To recover your data from “PCA space”, you make the eigenvectors for the dimensions that you didn’t throw out as rows in a matrix instead of columns. Multiply the PCA data by this matrix to get the data back minus the information contained in the lost columns.

Not too bad right? I want to re-iterate that while this code works for my handful of test cases on this blog post, it almost certainly is not production ready. It’s just a semi naive implementation for learning purposes.

## Result: Gaussian Blur Kernel

First let’s PCA a 3×3 gaussian blur kernel with a sigma of 0.3.

The filter itself is:

[0.002300, 0.043200, 0.002300]
[0.043200, 0.818000, 0.043200]
[0.002300, 0.043200, 0.002300]

The eigen values and eigen vectors are:

[0.134147] [0.052641, 0.997225, 0.052641]
[0.000000] [0.000000, 0.000000, 0.000000]
[0.000000] [0.000000, 0.000000, 0.000000]

Interestingly, you can see that there’s only one non zero eigenvalue. That means that our data is in fact a rank 1 matrix in disguise! In other words, all the rows are just scalar multiples of each other. We could then replace each row with a single scalar value to multiply the eigen vector by which would reduce our data from 3D to 1D and 1/3 the storage size!

The two rows of zero eigen values is due to the fact that gaussian blurs are separable, so rows (or columns) really are just scalar multiples of each other. This test was inspired by a post from Bart Wronski on how to use SVD to separate non separable filters: https://bartwronski.com/2020/02/03/separate-your-filters-svd-and-low-rank-approximation-of-image-filters/

## Result: 2D Data

Here’s the eigenvectors of some 2D data, then showing it reduced to 1 dimension along the larger eigenvector, then showing it including the smaller eigenvector, which makes it fit the data perfectly.

Here is the same with some different data points.

## Result: 3D Data

I took some 3D data from a page that was real helpful when trying to understand PCA better (https://towardsdatascience.com/the-mathematics-behind-principal-component-analysis-fff2d7f4b643):

[90.000000, 60.000000, 90.000000]
[90.000000, 90.000000, 30.000000]
[60.000000, 60.000000, 60.000000]
[60.000000, 60.000000, 90.000000]
[30.000000, 30.000000, 30.000000]

The eigen values and eigen vectors are:

[910.069953] [0.655802, 0.429198, 0.621058]
[629.110387] [0.385999, 0.516366, -0.764441]
[44.819660] [0.648790, -0.741050, -0.172964]

And here is the RMSE for the data when PCA’d to different numbers of dimensions:

 25.960163
 6.694749
 0.000000

At 1 component the data is:

[88.540569, 74.751951, 81.346364]
[72.547174, 64.284878, 66.200303]
[63.419540, 58.311187, 57.556254]
[75.638271, 66.307884, 69.127633]
[29.854445, 36.344100, 25.769445]

At 2 components:

[83.264247, 67.693599, 91.795721]
[90.954764, 88.909466, 29.745464]
[62.525570, 57.115286, 59.326695]
[65.892097, 53.270028, 88.429194]
[27.363322, 33.011622, 30.702926]

At 3 components, it matches, since no dimensionality reduction occured.

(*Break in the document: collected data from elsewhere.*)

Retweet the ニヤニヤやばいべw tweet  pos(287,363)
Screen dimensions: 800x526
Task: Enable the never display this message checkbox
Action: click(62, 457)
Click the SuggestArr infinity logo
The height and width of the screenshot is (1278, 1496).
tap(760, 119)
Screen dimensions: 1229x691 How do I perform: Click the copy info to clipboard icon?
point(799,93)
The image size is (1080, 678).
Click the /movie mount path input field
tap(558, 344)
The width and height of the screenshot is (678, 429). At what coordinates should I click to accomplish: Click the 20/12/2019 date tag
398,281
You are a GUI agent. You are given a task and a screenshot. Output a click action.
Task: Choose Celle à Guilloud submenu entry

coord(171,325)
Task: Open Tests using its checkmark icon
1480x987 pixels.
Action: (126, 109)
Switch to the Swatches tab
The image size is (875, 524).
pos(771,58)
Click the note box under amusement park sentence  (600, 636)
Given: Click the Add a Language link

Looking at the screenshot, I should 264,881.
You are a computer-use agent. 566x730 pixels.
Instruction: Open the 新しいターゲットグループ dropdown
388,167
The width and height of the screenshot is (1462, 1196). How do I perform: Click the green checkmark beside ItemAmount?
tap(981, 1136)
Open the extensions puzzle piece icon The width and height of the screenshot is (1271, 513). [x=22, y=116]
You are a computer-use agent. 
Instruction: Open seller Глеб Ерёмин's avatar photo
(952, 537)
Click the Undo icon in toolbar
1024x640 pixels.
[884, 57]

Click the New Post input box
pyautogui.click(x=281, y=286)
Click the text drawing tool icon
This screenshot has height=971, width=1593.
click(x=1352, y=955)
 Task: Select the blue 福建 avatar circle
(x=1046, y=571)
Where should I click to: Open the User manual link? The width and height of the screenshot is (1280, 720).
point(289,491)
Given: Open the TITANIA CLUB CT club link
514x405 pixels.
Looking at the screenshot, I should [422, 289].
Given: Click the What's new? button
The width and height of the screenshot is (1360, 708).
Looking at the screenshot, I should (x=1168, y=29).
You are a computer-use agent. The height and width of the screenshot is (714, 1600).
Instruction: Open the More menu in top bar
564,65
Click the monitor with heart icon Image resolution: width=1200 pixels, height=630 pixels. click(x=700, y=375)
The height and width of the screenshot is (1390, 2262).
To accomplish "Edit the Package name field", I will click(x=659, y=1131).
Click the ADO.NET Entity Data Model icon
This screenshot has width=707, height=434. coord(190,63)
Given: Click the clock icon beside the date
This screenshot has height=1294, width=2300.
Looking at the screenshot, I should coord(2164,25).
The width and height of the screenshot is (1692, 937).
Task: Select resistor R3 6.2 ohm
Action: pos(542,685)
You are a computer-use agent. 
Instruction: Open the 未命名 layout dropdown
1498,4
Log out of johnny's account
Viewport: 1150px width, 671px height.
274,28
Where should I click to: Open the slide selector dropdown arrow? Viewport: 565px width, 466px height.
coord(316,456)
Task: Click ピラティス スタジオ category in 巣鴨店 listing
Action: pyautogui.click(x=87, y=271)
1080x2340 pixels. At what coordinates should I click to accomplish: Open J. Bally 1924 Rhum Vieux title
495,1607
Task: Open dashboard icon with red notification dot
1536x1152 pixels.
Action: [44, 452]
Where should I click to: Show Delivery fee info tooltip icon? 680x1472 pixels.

[90.000000, 60.000000, 90.000000]
[90.000000, 90.000000, 30.000000]
[60.000000, 60.000000, 60.000000]
[60.000000, 60.000000, 90.000000]
[30.000000, 30.000000, 30.000000]

When you fit PCA to data, it minimizes the distance from the data point to the fit line. This is in contrast to least squares which only minimizes the distance on the y axis. One reason I wanted to dive deep into PCA was to see if it could be used to fit piecewise non linear curves like least squares can. After learning more, that seems to be swimming against the current for PCA, which is more aimed at things like making 3d vectors be storable as 2d vectors. I’ll bet what I was thinking of is possible, but I couldn’t really find info on it. I did find out that “Total Least Squares” exists which does the same kind of fitting though, so I think I should look more into that. Also “non linear dimensional reduction” is a topic as well.

It turns out too that a better way to do PCA than what I’ve done above is to use SVD to do PCA. I plan on doing a post on SVD soon and should be able to talk more about that then.